Tareas de cuidado
En la última década, el término "cuidado" ocupó un espacio importante en el debate sobre políticas sanitarias, educativas y sociales. Lo que antes se consideraba una responsabilidad exclusivamente privada, una tarea más relegada al ámbito doméstico y la mayoría de las veces invisibilizada, empieza a ser reconocida como un asunto público, vital para el funcionamiento de nuestra sociedad.
La limpieza del hogar, la alimentación de la familia y el cuidado de niños y adultos mayores son actividades que requieren un esfuerzo y dedicación permanente, pero muchas veces no figuran en estadísticas ni en registros sobre el funcionamiento de la economía. Por otra parte, estas labores, que en la gran mayoría de los casos recaen sobre mujeres, además de carecer de reconocimiento de la sociedad, muchas veces no reciben una remuneración justa. Para cambiar esa percepción y la situación que enfrentan quienes se dedican a estas tareas, la Organización de Naciones Unidas eligió el 29 de octubre como Día Internacional de los Cuidados y el Apoyo. El objetivo es promover el derecho de las mujeres al trabajo y los derechos en el trabajo de quienes tengan responsabilidades de cuidados, incluida la igualdad de remuneración por tareas de igual valor.
En sintonía con esa línea de acción, la Comisión Económica para América Latina, publicó el informe "La economía del cuidado como acelerador del cambio estructural con igualdad". En ese documento se observa que la distribución de las tareas vinculadas a la economía del cuidado está atravesada por la desigualdad de género y se caracterizan por tener una organización social injusta, donde las mujeres sobrellevan mayores cargas de trabajo no remunerado. En ese sentido, los estudios que se llevaron a cabo en distintas disciplinas para entender la naturaleza del cuidado, confirmaron que las tareas realizadas en el hogar son, en esencia, el motor que impulsa el sistema económico. Desde la crianza de los hijos hasta el cuidado de las personas adultas mayores, estas actividades son la base sobre la cual se construye la productividad y el bienestar del conjunto de una comunidad. Sin embargo, durante mucho tiempo, han sido vistas como "trabajo de segunda categoría", relegadas a un espacio de menor valor en nuestras políticas públicas. Es alentador ver que, aunque de manera gradual, comienzan a verse avances normativos que buscan integrar el cuidado en el ámbito de lo público. Esta transformación no solo implica una mejora en las condiciones laborales y de reconocimiento de quienes realizan estas tareas, sino que también requiere un cambio cultural que visibilice su importancia. El cuidado no es solo un acto afectivo, sino un componente esencial de nuestra vida en sociedad, que demanda una atención colectiva.

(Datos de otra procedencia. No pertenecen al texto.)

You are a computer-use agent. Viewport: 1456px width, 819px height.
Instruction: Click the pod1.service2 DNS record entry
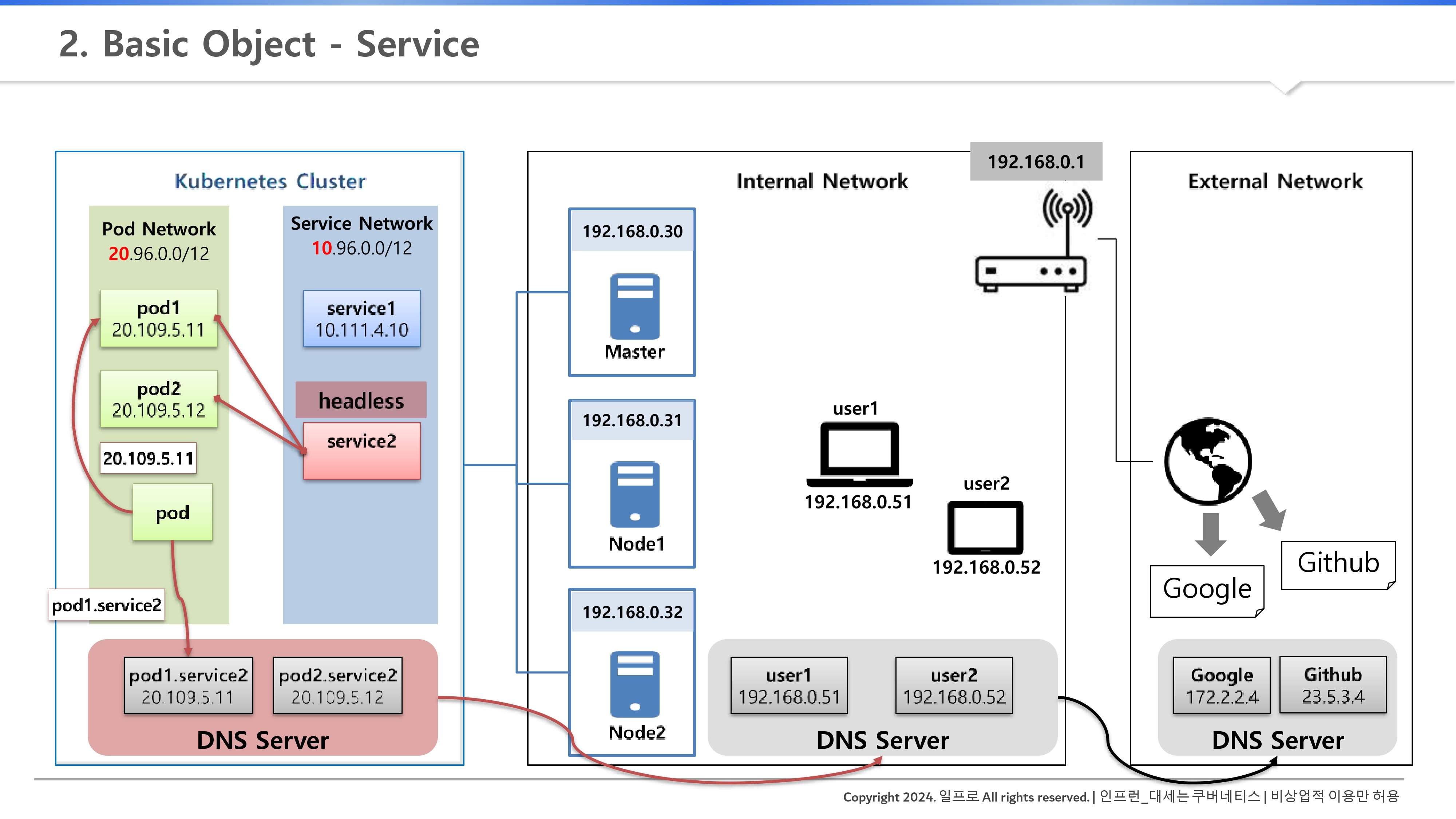188,685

Durante mucho tiempo, la falta de políticas integrales en este ámbito ha perpetuado desigualdades de género y socioeconómicas. Las mujeres, que en su mayoría asumen estas responsabilidades, se enfrentan a una doble carga: el trabajo remunerado y el no remunerado. Reconocer el cuidado como una dimensión importante de las políticas públicas debe ser entendido también como una estrategia positiva para construir una sociedad más equitativa. El camino hacia el reconocimiento del cuidado como un bien público es largo, pero cada avance normativo y cada discusión pública que se inicia es un paso que se avanza en la dirección correcta. Es imperativo que se continúen promoviendo políticas que no solo aborden las necesidades inmediatas de quienes cuidan, sino que también establezcan un marco más amplio que valore y respete estas tareas como lo que son: fundamentales para la sociedad y la economía. El cuidado debe ocupar un lugar central en el debate público. Solo así se podrá construir un futuro donde el bienestar esté asegurado, donde el trabajo de cuidado sea valorado y apoyado, y donde cada individuo, independientemente de su género o condición, pueda contribuir y beneficiarse de una sociedad más justa y solidaria. Es necesario subrayar la importancia del trabajo doméstico y del cuidado, que promuevan una distribución equitativa de estas responsabilidades entre hombres y mujeres. Además, es esencial implementar políticas públicas que reconozcan y remuneren adecuadamente estas labores. La creación de licencias para madres y padres que sean equitativas, guarderías accesibles y programas de capacitación para cuidadores son pasos necesarios para facilitar este cambio.